* Collected data:
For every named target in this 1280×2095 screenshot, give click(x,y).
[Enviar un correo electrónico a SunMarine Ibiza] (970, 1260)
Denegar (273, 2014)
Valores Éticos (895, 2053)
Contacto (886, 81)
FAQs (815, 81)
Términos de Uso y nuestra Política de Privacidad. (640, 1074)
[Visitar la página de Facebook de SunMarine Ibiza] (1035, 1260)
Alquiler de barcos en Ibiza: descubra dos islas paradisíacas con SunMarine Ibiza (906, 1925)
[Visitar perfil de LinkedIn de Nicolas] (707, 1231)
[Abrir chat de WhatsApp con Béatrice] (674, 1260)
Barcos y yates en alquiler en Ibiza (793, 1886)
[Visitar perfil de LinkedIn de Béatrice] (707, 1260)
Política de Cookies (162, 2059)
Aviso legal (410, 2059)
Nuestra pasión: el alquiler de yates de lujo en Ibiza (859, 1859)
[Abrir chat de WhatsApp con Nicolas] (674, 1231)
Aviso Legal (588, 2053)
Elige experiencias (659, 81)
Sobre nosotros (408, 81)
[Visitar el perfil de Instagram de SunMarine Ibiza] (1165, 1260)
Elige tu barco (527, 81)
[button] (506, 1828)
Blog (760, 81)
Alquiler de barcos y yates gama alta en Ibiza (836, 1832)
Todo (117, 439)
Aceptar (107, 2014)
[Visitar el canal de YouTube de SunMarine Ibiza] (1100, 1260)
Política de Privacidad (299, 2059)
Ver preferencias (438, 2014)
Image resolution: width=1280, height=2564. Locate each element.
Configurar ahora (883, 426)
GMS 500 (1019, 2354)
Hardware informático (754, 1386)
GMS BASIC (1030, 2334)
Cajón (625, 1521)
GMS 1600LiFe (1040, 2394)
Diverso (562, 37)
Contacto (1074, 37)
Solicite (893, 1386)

* Exercise directions: Each line of the data is to be retyped exactly as shown.

* Exercise response:
For every named target in this 1280×2095 screenshot, give click(x,y).
[Enviar un correo electrónico a SunMarine Ibiza] (970, 1260)
Denegar (273, 2014)
Valores Éticos (895, 2053)
Contacto (886, 81)
FAQs (815, 81)
Términos de Uso y nuestra Política de Privacidad. (640, 1074)
[Visitar la página de Facebook de SunMarine Ibiza] (1035, 1260)
Alquiler de barcos en Ibiza: descubra dos islas paradisíacas con SunMarine Ibiza (906, 1925)
[Visitar perfil de LinkedIn de Nicolas] (707, 1231)
[Abrir chat de WhatsApp con Béatrice] (674, 1260)
Barcos y yates en alquiler en Ibiza (793, 1886)
[Visitar perfil de LinkedIn de Béatrice] (707, 1260)
Política de Cookies (162, 2059)
Aviso legal (410, 2059)
Nuestra pasión: el alquiler de yates de lujo en Ibiza (859, 1859)
[Abrir chat de WhatsApp con Nicolas] (674, 1231)
Aviso Legal (588, 2053)
Elige experiencias (659, 81)
Sobre nosotros (408, 81)
[Visitar el perfil de Instagram de SunMarine Ibiza] (1165, 1260)
Elige tu barco (527, 81)
[button] (506, 1828)
Blog (760, 81)
Alquiler de barcos y yates gama alta en Ibiza (836, 1832)
Todo (117, 439)
Aceptar (107, 2014)
[Visitar el canal de YouTube de SunMarine Ibiza] (1100, 1260)
Política de Privacidad (299, 2059)
Ver preferencias (438, 2014)
Image resolution: width=1280, height=2564. Locate each element.
Configurar ahora (883, 426)
GMS 500 (1019, 2354)
Hardware informático (754, 1386)
GMS BASIC (1030, 2334)
Cajón (625, 1521)
GMS 1600LiFe (1040, 2394)
Diverso (562, 37)
Contacto (1074, 37)
Solicite (893, 1386)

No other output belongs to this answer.